Although there are no definitive studies on optimal drain placement after hepatectomy by PLS, we usually place a closed drain only in the early postoperative period. The bilirubin and amylase levels in the drain discharge may be informative for clinical decisions after PLS. Drains should be placed automatically, and we believe that short-term placement of a drain via a stab wound for the laparoscopic port is not invasive but is effective for the patient’s postoperative course after PLS.

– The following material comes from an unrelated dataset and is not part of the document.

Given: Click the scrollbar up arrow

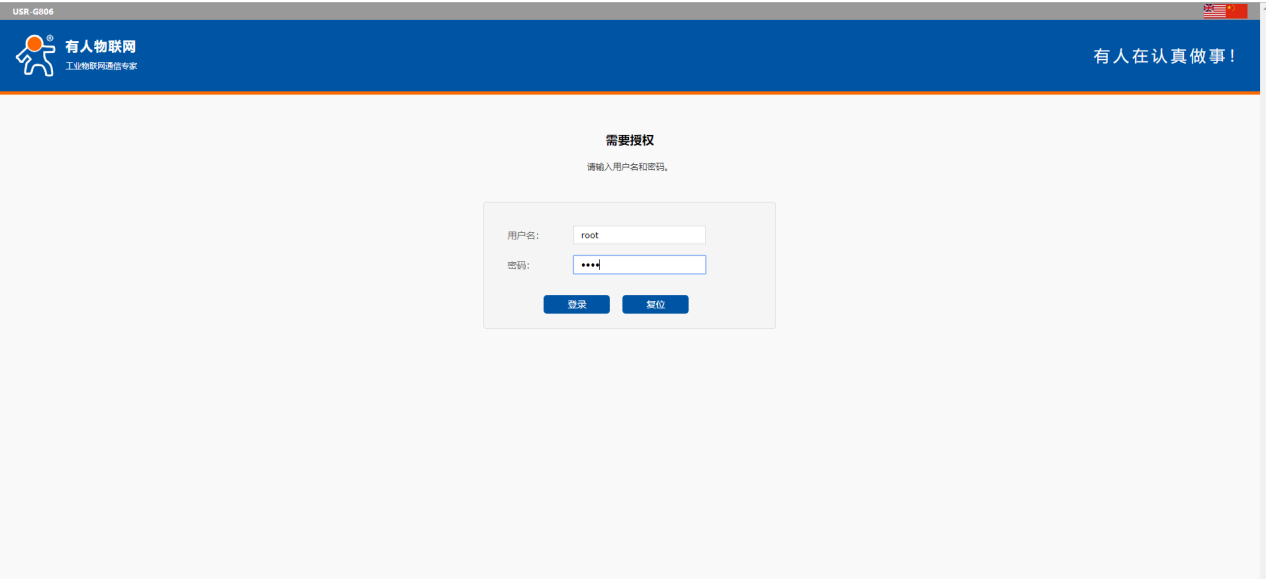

A protracted learning curve under excellent teaching is required for a procurement of prestigious laparoscopic surgeon. Board-certified and well-educated laparoscopic surgeons may employ an HT for LDs without any delay [9,31], and such surgeons in our own institution allow the further stepwise introduction of advanced laparoscopic surgeries [2,3]. Considering the current status of our institution, careful progression from LAS to an HT is our current goal, because we agree that both an HT and HALS can function as a bridge to PLS in the future [10]. Although we are not ready for PLS in LDs [15,16], an HT, which is a combined surgery involving PLS until the preparation for a hanging maneuver and subsequent OS with a direct approach using a laparoscope, seems to be a safe possibility. Where should LDLT surgeons head in the next decade? LDLT surgeons have a very broad intellectual and technical frontier.